Bloke boasting in a pub.

Bloke 1: "When it comes to the missus back at home, its what I say that matters. I always get the last word."

Bloke 2: "Good man."

Bloke 1: "Its like earlier when I was about to leave the house. She told me that I had to be back by 10pm."

Bloke 2: "What did you say then?"

Bloke 1: "Yes dear."


----------



## j8keith (Jun 26, 2009)

:lol: :lol: So true


----------



## YELLOW_TT (Feb 25, 2004)

:lol: I'm the boss at home only the other day I had to put my foot down and let her in doors know who was boss, left her in no doubt if I wanted to make the beds before I washed the pots and did the hovering I would


----------



## Gazzer (Jun 12, 2010)

YELLOW_TT said:


> :lol: I'm the boss at home only the other day I had to put my foot down and let her in doors know who was boss, left her in no doubt if I wanted to make the beds before I washed the pots and did the hovering I would


Still a tight norvern monkey & wont get mrs a dishwasher andy xx


----------



## j8keith (Jun 26, 2009)

Gazzer said:


> YELLOW_TT said:
> 
> 
> > :lol: I'm the boss at home only the other day I had to put my foot down and let her in doors know who was boss, left her in no doubt if I wanted to make the beds before I washed the pots and did the hovering I would
> ...


But good Sir he is the dishwasher.


----------



## ZephyR2 (Feb 20, 2013)

Missus didn't appreciate the new ironing board cover I got her for Christmas.
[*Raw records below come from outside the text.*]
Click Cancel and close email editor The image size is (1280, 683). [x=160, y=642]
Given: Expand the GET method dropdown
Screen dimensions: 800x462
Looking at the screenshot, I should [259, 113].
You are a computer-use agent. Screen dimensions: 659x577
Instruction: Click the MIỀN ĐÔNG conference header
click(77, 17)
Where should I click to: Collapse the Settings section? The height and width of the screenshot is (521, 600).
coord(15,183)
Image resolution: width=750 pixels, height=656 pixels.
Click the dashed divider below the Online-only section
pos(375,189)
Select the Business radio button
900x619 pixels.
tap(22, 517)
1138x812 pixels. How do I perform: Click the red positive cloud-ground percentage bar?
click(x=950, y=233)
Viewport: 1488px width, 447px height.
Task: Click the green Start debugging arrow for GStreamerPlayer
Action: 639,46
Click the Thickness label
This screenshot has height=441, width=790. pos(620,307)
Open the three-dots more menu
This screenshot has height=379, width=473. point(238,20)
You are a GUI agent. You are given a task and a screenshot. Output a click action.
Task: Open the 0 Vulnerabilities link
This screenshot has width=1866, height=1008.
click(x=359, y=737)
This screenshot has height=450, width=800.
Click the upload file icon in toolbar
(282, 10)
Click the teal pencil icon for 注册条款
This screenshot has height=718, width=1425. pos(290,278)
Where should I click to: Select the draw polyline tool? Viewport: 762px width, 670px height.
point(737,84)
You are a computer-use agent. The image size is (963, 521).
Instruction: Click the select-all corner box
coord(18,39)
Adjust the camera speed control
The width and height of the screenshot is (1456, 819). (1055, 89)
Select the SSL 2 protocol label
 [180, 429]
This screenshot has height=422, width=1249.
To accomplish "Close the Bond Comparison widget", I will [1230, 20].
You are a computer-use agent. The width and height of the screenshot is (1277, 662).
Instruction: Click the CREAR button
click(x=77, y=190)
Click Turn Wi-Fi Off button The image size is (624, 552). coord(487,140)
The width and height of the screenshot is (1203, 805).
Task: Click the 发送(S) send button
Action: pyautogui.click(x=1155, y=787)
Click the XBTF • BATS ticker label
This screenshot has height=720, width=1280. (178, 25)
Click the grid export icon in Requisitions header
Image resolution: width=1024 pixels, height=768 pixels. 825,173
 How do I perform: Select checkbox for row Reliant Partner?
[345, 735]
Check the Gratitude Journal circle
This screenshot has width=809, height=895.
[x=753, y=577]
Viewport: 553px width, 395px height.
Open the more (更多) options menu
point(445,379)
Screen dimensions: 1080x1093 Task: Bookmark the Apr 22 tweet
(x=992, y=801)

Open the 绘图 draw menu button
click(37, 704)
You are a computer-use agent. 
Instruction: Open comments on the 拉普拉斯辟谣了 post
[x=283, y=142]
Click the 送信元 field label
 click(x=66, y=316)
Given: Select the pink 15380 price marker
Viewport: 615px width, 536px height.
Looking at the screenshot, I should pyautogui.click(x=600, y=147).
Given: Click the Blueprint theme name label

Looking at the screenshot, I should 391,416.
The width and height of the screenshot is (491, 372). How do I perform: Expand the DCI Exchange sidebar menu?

Don't know if it was the wrong colour or something LOL


----------



## YELLOW_TT (Feb 25, 2004)

Gazzer said:


> YELLOW_TT said:
> 
> 
> > :lol: I'm the boss at home only the other day I had to put my foot down and let her in doors know who was boss, left her in no doubt if I wanted to make the beds before I washed the pots and did the hovering I would
> ...


Correct just don't mention monkeys you know what happens to monkeys in Hartlepool :wink:


----------



## SPECSMAN (Oct 11, 2016)

I've got a thumb shaped hat


----------